Numerical Study of Flow Control to Increase Vertical Tail Effectiveness of an Aircraft by Tangential Blowing

This paper aims to utilize blowing as an active flow control technology to enhance the aerodynamic efficiency of an aircraft's vertical tail. A computational method has been developed to increase the aerodynamic performance of the vertical tail (at zero angle of attack and zero side slip conditions) through tangential blowing at Mach 0.2. The use of blowing for increased directional control has the potential to improve airplane performance and reduce fuel consumption. The numerical approach relies on the Reynolds averaged Navier-Stokes formulation for grids. A computational analysis examines three geometry types aimed at enhancing the side force.
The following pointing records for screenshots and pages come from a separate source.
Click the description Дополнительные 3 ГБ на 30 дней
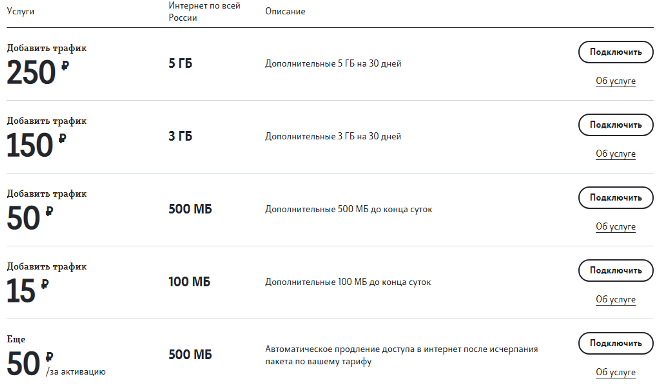 tap(333, 136)
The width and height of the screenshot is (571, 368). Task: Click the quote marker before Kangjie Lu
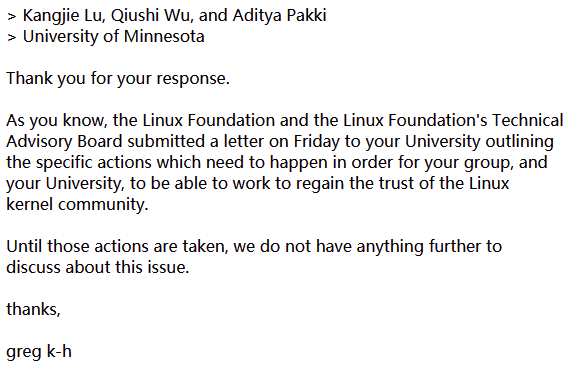coord(12,17)
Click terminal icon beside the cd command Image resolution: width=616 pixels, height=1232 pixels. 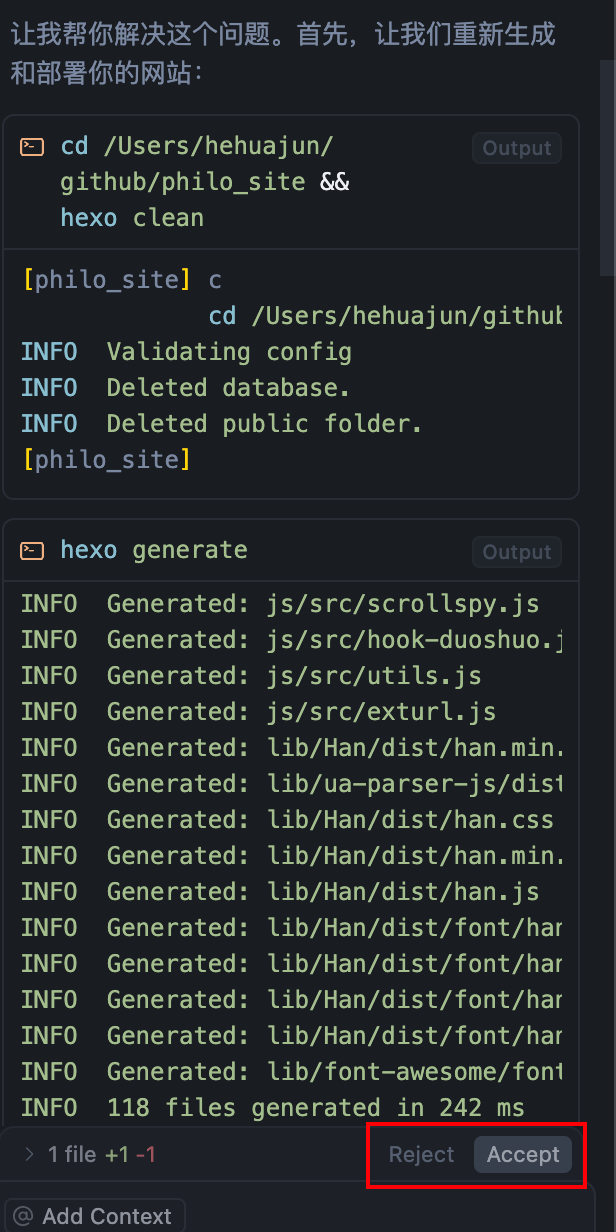32,147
The initial form, or base state, has no tangential blowing, whereas the second uses tangential blowing from a full span slot and the third applies blowing from a series of discrete slots at the hinge line. In the second scenario, separation is entirely regulated, whereas control for discrete slots is comparatively weaker. The side force increased by 8.5% in the condition where 9.9 kg/s of air was blown through a single slot compared to the base condition. Meanwhile, when air is blown through discrete slots at a mass flow rate of 2.7 kg/s, there is a 4% increase in side force. A comparison of utilizing two methods, one with single slot and the other with discrete slots, reveals that the latter requires 70% less mass flow rate to achieve identical side force as the former.